Rider comes full cycle on Cape Tour

  • LukeSport6March
When Paul von Zwiklitz participated in one of his first Cape Town Cycle Tours (then known as the Argus) in 1996, little could he have imagined that less than two months later, he would be involved in an accident that almost put him out of the sport for good.
by LUKE ALFRED | Mar 05, 2020

“I still remember the date,” he says with perfect recall. “It was 30 April 1996, and a car took me out as I was crossing a pedestrian crossing at Joburg Airport.

“I was coming up to help my parents move down to the Cape. My right leg was basically in two pieces. It was a nightmare. There’s an orthopod in Cape Town to whom I owe my leg.”

Von Zwiklitz, an electrical engineer who left Joburg in 1970 to do a postgraduate degree at the University of Cape Town (UCT), and who found both work and a girl in the Cape and never left, was still too badly injured to even consider doing the 1997 Argus, but competed in the following year’s event.

After being on crutches for months, it was a test both emotional and physical and, looking back, he sees it as his finest Argus hour. “That was an important race for me because it demonstrated that my leg was okay,” he says. “I was on a heavy bike with a recently smashed leg, and although I ran out of steam at the end, I was able to participate. That was huge for me.”

As a cyclist, he has had his fair share of scrapes and bruises since, including a badly stiff neck after riding doggedly into a headwind on a fun ride in the Boland, but nothing compares with the trauma of getting back on the bike after a broken leg. “My son, Leon, always felt that the bike I rode in the Boland was too big for me,” says Von Zwiklitz, “and when we found ourselves in a bike shop a couple of days later and that was confirmed, he couldn’t help himself, he smiled like a Cheshire cat.”

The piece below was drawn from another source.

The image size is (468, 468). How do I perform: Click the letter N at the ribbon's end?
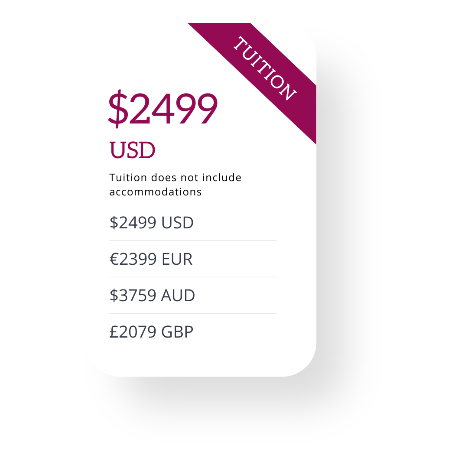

Von Zwiklitz rode his first Argus in 1992, doing so with his older son and probably erring on the side of under-preparation, but he’s become more experienced since, recording his best time (4:15) in 2002.

When he isn’t on his bike, training, he’s on his exercise bike, and when he’s on neither, he’s walking in Constantia, the suburb where he lives, for an hour at a time. “I like to think it helps with my health and fitness,” he says modestly. “When I walk it’s with my wife.”

Describing himself as a “cautious rider”, Von Zwiklitz says that he’s out to enjoy himself, savour the pageantry of the Cape Town Cycle Tour, and “have fun”. He’s not competing against anyone else and certainly, at 72, has given up competing against his best times with quiet dignity. “If it takes me a little longer, so be it. I tend to ride alone, I’m not part of a group or anything like that. I’m really just out to enjoy myself.”

Other than the howling Cape wind, one of the biggest challenges in the early days was not being able to find decent kosher supplements or food beforehand, but that has been taken care of in recent years. Now, his biggest obstacle – other than perhaps fatigue – is the wind, which can make the route hellish depending where you are and how hard it’s blowing on the day.

This year, the tour starts next to the Cape Town Castle for only the third time in the history of the race, and moves along Nelson Mandela Boulevard past UCT and Constantia down the Ladies Mile to Muizenberg, taking in Kalk Bay, Fish Hoek, and Simon’s Town.

Beyond Simon’s Town, the route passes above Smitswinkel Bay at its southern most point before crossing the peninsular for Scarborough and the roaring seas of the Atlantic. “Misty Cliffs outside Scarborough is my favourite part of the course,” he says. “You’re about 60km out at that stage, and beginning to come back into town. I love that stretch.”

After leaving Misty Cliffs behind, the route heads past Ocean View, the informal settlement of Masiphumelele and Noordhoek, before negotiating the steep climb up Little Chappies at the beginning of Chapman’s Peak and its breathtaking views. After that, the route heads to Suikerbossie (where Von Zwiklitz has occasionally struggled in the past) back to the Sea Point finish via Hout Bay, Llandudno, and Camps Bay.

“The Argus isn’t as big as it was five years ago when it had about 35 000 riders, but it’s certainly pretty big,” says Von Zwiklitz. “They stagger you at the start, when you go off in bunches of between 600 and 1 000 from around six in the morning, and the start lasts four hours.

“I’ll be hoping for a beautiful day. For me it remains a special event.”